(13 Apr 2025)
RESTRICTION SUMMARY:
ASSOCIATED PRESS
Mexico City, Mexico – 16 March 2025
1. Various of people dancing indoors at New Network of Dancers (NRB) event
2. Various of New Network of Dancers founder Axel Martínez disc jockeying
3. SOUNDBITE (Spanish) Axel Martínez, Founder New Network of Dancers (NRB):
"The New Network of Dancers is the name of a group, a community that was put together, which we say is about philosophy and action and speaks of free dance. Free dance for us has specific principles. Among those: no alcohol, a dance without alcohol, a dance without cost, without competitions.”
4. Various of people dancing outside
5. SOUNDBITE (Spanish) Ana Celia Agustín, Regular Dancer at NRB Events:
"We women are a social regulator for violence. Harassment is a form of violence that we experience every day, and being able to reach a space where we feel tranquility, happiness, and respect, above all, gives us a lot of peace”
6. Older couple dancing
7. Various of people dancing
8. Young woman dancing with a hula hoop
9. People dancing in a circle
10. SOUNDBITE (Spanish) Mateo Cruz, Dancer and Member of NRB:
"I knew a lot about dancing, and my body always mixed it with alcohol, and here I rediscovered a new place, a new way to explore my body. It’s been a revelatory experience for me, discovering that I have all this inside me and that I can let go, I can express myself, I can completely free myself from what others think.”
11. People dancing indoors
12. Older woman and little girl dancing indoors
13. Various of people dancing
14. SOUNDBITE (Spanish) Axel Martínez, Founder New Network of Dancers (NRB):
”Reality tells us, proves to us, that people want to dance. In other words, people don’t want everything that surrounds the consumer ritual of paying, of all that, what people really want is to dance, right?”
15. Various of people dancing outside
STORYLINE:
It’s 4 p.m. on a Sunday afternoon, and a pavilion in a Mexico City urban park is nearly packed.
The public is diverse, but everyone here wants the same thing: to dance freely, at no cost, without harassment or prejudice.
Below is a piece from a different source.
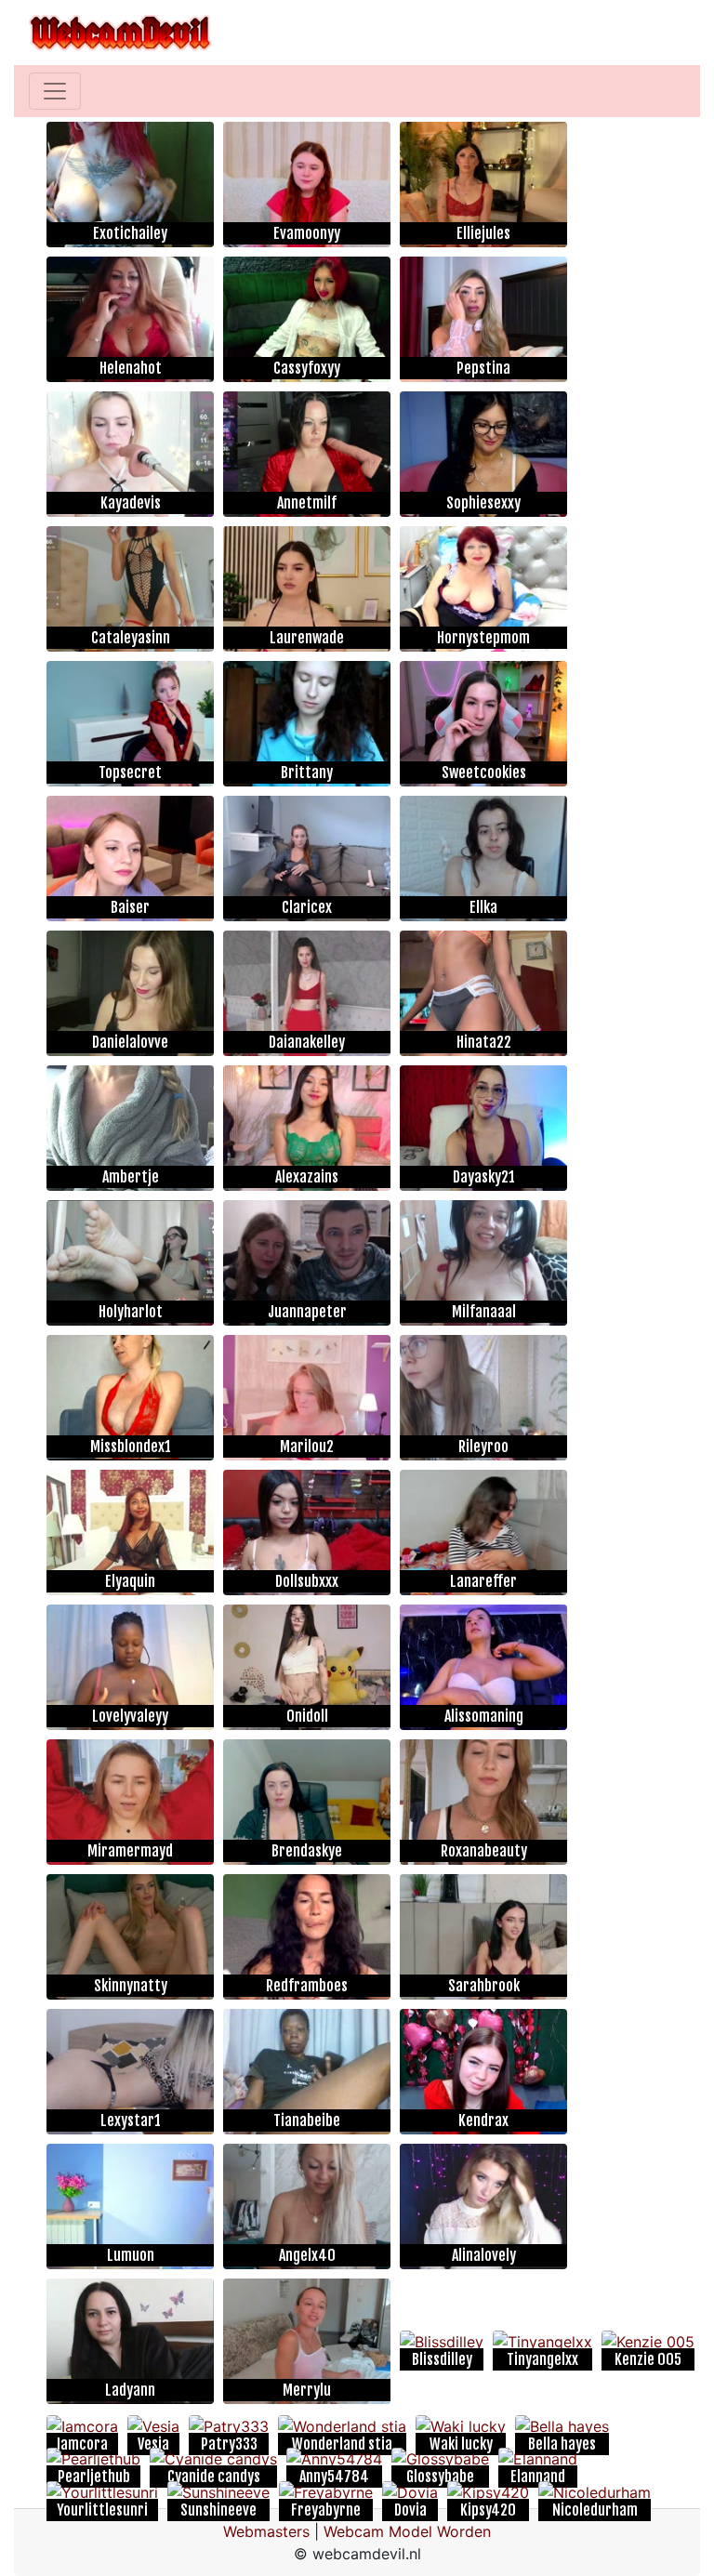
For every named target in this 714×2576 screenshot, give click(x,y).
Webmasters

Twenty-somethings, children with their mothers, teenagers and elderly couples are carried away by the music, with no one seeming surprised by the moves of others.
From experimental jazz pieces and smooth Egyptian hip-hop to the more familiar pulse of cumbias crossed with a touch of electronic, people dance to it all.
The party was organized by the Nueva Red de Bailadores or NRB (New Network of Dancers), a collective that aims to create spaces where people can gather to dance freely.
There’s no cover charge, no booze, and no pressure to do the "right” moves.
The collective began nine years ago as a simple gathering of friends dancing freely in an apartment.
As word spread, their numbers swelled from 20 to 50, then more than 100, so they had to move to a park.
"The New Network of Dancers is (a community) of philosophy and action,” said Axel Martínez, one of the collective’s founders.
Building on its network of contacts, it has organized some 300 dancing sessions in ever more striking and unexpected spaces, such as old factories and gardens.
The latest NRB party featured two dance floors, one inside and one outside the pavilion, both areas filled with joy and lightness.
As organizers pointed out, their parties forgo police and security, fostering a sense of collective care where attendees look out for one another.
While social media videos and posts have played a role in promoting the dance parties, word-of-mouth has been key to make them so popular.